この2週間、いろいろありましたが、その一つが「引越し」。
今まで自宅ともう1軒借りていた部屋にあった2つの防音室を解体して、新たに新居に防音室を設置するのに2〜3週間必要でした。つまりその間、家のグランドピアノ2台とも運送屋さんに保管されるため、ピアノが自宅あるいは自宅から手の届く距離になくなってしまいました。本番を抱えていた私は、この2週間というもの、練習場所を求めてシューベルトのようにあちこち放浪しなくてはいけませんでした。
しかし、引越しと言えば有名なのはベートーヴェン。ベートーヴェンはウィーンで数十回引っ越したという経歴を持つ引越し魔だったと言われていますが、ひょっとしたら音の問題(隣人との軋轢?)があったのではないだろうか、とやはり疑ってしまいます。建物は石造りでも壁は薄いことも多かったと思われるので、ピアノを弾いて音が鳴れば遅かれ早かれ問題が生じてきたのだろうと想像できます。ベートーヴェンには、常に新たな着想を得るために気分転換も必要だったのでしょうが、ひょっとしたら隣人の苦情が嫌だったのかもしれません。

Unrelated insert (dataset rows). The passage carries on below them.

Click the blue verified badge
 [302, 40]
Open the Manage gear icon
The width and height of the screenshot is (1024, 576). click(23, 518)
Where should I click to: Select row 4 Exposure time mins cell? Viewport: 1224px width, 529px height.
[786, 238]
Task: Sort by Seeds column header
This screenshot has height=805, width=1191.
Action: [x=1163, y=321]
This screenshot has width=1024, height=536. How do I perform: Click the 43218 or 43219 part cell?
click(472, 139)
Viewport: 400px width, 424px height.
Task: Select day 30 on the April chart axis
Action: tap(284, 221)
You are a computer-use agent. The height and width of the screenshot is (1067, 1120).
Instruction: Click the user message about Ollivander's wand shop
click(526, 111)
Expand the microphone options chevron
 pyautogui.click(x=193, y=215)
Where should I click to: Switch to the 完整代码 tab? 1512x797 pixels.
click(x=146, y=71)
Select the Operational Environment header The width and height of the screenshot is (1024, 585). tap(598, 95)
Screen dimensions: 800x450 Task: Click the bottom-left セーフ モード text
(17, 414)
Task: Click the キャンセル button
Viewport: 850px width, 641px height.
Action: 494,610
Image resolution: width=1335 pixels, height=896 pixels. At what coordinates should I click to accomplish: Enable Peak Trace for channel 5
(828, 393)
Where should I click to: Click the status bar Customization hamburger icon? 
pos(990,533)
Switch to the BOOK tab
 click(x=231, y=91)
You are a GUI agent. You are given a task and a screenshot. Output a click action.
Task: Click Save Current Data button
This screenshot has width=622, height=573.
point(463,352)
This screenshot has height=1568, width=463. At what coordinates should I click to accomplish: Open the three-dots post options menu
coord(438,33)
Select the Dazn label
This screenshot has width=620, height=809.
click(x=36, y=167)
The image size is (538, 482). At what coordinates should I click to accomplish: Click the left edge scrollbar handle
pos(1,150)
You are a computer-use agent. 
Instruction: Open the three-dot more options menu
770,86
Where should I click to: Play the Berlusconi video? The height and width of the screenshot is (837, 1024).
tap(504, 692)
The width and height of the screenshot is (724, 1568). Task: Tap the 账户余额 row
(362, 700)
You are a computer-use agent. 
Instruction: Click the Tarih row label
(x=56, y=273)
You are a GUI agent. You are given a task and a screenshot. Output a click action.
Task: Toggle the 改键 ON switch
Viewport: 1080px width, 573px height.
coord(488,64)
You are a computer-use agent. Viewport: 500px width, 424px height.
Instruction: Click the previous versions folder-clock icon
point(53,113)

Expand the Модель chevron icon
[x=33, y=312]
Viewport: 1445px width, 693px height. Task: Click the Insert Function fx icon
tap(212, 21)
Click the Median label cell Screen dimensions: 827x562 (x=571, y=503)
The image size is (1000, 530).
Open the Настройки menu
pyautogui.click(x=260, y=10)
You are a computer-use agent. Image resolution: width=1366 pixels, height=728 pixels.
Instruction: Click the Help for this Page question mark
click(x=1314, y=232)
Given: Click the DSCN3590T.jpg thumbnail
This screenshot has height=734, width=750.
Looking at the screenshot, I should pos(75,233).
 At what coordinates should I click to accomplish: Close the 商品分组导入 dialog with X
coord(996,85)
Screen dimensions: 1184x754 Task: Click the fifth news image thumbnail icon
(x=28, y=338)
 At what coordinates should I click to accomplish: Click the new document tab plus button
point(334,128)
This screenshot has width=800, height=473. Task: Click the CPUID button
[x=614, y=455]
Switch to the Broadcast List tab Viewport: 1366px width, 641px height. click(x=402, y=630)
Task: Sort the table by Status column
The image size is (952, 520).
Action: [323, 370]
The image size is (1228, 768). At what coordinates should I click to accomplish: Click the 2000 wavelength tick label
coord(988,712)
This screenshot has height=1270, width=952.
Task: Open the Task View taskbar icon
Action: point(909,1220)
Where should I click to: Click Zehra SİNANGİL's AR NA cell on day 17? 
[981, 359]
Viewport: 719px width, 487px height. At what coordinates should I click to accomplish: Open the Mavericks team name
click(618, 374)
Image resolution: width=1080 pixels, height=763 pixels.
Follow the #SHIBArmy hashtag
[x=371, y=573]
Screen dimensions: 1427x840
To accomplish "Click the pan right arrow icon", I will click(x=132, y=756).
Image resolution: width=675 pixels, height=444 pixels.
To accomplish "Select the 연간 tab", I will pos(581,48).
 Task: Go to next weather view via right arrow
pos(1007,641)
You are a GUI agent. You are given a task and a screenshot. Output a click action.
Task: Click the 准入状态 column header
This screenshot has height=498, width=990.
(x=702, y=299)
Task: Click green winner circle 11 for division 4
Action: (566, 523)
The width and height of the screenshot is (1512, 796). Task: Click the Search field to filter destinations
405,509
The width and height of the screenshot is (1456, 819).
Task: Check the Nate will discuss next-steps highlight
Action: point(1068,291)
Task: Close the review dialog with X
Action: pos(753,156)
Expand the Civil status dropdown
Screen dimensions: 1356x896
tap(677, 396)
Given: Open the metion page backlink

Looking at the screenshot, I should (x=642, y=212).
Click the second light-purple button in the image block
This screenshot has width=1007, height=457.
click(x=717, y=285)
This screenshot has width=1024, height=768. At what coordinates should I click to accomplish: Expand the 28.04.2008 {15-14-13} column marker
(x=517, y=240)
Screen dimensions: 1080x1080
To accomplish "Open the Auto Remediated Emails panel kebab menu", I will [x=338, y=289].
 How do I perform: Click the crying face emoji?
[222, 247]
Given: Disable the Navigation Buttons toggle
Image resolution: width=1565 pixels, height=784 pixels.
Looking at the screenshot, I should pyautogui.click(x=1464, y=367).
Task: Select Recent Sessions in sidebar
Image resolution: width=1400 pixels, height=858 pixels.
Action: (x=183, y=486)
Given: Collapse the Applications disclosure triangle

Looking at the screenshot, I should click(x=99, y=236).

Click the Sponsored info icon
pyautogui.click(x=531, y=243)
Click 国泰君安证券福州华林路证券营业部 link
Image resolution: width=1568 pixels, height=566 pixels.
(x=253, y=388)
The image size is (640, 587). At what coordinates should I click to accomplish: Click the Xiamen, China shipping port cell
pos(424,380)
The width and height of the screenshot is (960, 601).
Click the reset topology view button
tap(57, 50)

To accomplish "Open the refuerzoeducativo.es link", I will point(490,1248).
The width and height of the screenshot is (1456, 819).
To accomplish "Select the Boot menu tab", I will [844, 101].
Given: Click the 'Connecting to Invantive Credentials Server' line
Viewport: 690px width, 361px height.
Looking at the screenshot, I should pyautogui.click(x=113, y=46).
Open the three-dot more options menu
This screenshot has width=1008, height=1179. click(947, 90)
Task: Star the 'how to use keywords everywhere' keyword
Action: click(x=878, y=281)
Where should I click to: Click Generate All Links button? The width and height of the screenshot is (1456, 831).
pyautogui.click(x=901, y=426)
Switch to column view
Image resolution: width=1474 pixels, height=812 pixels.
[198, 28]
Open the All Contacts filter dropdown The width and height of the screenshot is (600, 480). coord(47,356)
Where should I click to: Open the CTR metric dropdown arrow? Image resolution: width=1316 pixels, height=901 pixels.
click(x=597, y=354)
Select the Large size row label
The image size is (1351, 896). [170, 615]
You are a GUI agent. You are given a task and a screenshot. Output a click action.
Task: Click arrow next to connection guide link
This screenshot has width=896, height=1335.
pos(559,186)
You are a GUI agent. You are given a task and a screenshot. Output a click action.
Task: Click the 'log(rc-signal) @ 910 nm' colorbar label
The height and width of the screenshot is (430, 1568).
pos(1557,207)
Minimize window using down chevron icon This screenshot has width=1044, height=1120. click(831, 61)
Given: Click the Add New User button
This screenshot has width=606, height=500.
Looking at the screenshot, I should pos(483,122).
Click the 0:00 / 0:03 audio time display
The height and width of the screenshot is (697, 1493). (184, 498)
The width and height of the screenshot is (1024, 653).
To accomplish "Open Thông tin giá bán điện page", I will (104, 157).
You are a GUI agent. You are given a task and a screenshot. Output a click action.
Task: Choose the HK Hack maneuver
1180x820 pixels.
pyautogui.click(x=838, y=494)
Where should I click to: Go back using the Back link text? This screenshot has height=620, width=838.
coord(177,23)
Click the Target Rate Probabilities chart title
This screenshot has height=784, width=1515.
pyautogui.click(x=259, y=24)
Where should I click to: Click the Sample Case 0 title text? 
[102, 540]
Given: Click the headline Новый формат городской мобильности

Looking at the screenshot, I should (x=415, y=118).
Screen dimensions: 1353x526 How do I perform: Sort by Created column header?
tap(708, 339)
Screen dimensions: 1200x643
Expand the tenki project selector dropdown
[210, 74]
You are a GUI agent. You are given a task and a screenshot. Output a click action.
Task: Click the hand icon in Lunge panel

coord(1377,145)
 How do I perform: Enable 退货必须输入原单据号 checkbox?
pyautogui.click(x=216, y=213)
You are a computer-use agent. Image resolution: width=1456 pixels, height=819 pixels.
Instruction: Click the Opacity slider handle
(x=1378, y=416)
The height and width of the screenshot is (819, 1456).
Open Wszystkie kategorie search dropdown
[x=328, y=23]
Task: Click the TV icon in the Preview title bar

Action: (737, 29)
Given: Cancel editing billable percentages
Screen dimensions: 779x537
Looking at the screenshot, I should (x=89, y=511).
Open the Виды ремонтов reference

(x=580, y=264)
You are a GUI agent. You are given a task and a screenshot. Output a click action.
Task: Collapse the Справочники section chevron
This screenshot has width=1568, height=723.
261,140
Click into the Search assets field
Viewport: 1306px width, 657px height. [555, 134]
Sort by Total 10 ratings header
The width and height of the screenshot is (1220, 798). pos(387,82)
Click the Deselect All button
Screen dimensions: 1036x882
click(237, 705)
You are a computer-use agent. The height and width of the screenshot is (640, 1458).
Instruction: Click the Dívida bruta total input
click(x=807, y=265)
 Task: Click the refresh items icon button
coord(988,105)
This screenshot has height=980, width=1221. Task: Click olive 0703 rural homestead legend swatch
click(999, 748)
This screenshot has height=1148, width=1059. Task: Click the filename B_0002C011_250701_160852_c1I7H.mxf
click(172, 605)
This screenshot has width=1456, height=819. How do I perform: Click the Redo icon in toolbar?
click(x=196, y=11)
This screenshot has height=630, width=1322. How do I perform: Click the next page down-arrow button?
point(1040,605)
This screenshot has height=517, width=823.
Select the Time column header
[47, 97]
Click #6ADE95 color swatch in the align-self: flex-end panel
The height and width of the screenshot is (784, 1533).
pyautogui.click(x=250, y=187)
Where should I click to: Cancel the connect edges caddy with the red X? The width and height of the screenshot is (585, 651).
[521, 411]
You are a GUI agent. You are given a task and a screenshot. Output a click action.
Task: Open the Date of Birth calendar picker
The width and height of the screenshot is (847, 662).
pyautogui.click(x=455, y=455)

現代の日本で都市部に住んでピアノを持とうと思ったら、やはり防音室なしでは苦しい思いをしなければいけません。子供が1日に30分弾いただけでも苦情を気にしなければいけないというのだから、私たち音楽家は、自宅くらいは防音をきちんとしておくのが義務ともいえるでしょう。それにしてもお金はたいそうかかるのですが…。
旭川は紅葉はほとんど終わりに近づいていました。
この時期は、車で走っているときなど、山や近くの木々を見渡すと、黄色と緑と赤が混在していてとても綺麗です。
この道路もあと少しで殺風景なものになってしまうのでしょうね。